Even with a retired Marine Corps general, John Kelly, newly installed as Mr. Trump's chief of staff, the White House is coming to terms with how resilient and resistant are Washington's other power centres. In short, the "swamp," as Mr. Trump often calls Washington, retains its power.

Aligned against Mr. Trump in the health-care episode were more than his Democratic rivals, who provided a formidable united front and who contributed not a single vote for any of the myriad proposals to replace or repair Obamacare. Also against him were moderate Republicans, devoutly conservative Republicans and an array of other forces, including powerful hospital and health-insurance trade groups.

In the next battle, tax overhaul, the same phalanx of opponents will line up against Mr. Trump, but this time they will be energized by their triumph on health care. They will be joined by scores of other lobby, trade and think-tank groups, all of whom are experienced veterans of the Washington power game. The departure of Reince Priebus, the ousted White House chief of staff who had been the chairman of the Republican Party and a veteran capital operator, may only increase the President's isolation from establishment Washington and heighten his vulnerability to the political tricks they have mastered over many decades.

###

ACTIONS TO TAKE
**a)** Reproduce the passage about Trump and Washington word for word, from "Even with a" to "health-insurance trade groups.".
**b)** In the passage about Trump and Washington, which organization had Reince Priebus chaired?

###

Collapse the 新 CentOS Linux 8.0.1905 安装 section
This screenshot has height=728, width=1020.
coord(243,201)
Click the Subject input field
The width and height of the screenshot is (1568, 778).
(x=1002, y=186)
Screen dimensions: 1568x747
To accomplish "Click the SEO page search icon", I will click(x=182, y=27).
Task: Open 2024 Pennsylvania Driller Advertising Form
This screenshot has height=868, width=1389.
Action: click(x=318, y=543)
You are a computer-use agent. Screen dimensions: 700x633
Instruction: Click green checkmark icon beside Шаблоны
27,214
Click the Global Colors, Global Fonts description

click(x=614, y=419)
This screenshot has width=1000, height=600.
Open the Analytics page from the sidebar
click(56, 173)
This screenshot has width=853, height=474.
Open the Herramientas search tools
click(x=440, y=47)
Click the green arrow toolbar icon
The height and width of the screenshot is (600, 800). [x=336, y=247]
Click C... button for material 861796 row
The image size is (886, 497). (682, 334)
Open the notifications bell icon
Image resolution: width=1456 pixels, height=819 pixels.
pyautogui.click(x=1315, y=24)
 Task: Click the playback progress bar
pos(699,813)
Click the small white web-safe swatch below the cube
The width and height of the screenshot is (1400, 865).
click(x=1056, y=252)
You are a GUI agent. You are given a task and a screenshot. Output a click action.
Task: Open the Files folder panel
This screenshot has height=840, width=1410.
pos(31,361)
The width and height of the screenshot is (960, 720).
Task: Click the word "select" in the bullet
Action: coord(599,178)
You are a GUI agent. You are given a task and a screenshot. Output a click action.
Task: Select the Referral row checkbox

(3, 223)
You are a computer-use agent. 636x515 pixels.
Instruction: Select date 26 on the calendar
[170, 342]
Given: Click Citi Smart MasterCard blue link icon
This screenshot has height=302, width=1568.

###

TASK ANSWERS
**a)**
Even with a retired Marine Corps general, John Kelly, newly installed as Mr. Trump's chief of staff, the White House is coming to terms with how resilient and resistant are Washington's other power centres. In short, the "swamp," as Mr. Trump often calls Washington, retains its power.

Aligned against Mr. Trump in the health-care episode were more than his Democratic rivals, who provided a formidable united front and who contributed not a single vote for any of the myriad proposals to replace or repair Obamacare. Also against him were moderate Republicans, devoutly conservative Republicans and an array of other forces, including powerful hospital and health-insurance trade groups.

**b)** The Republican Party.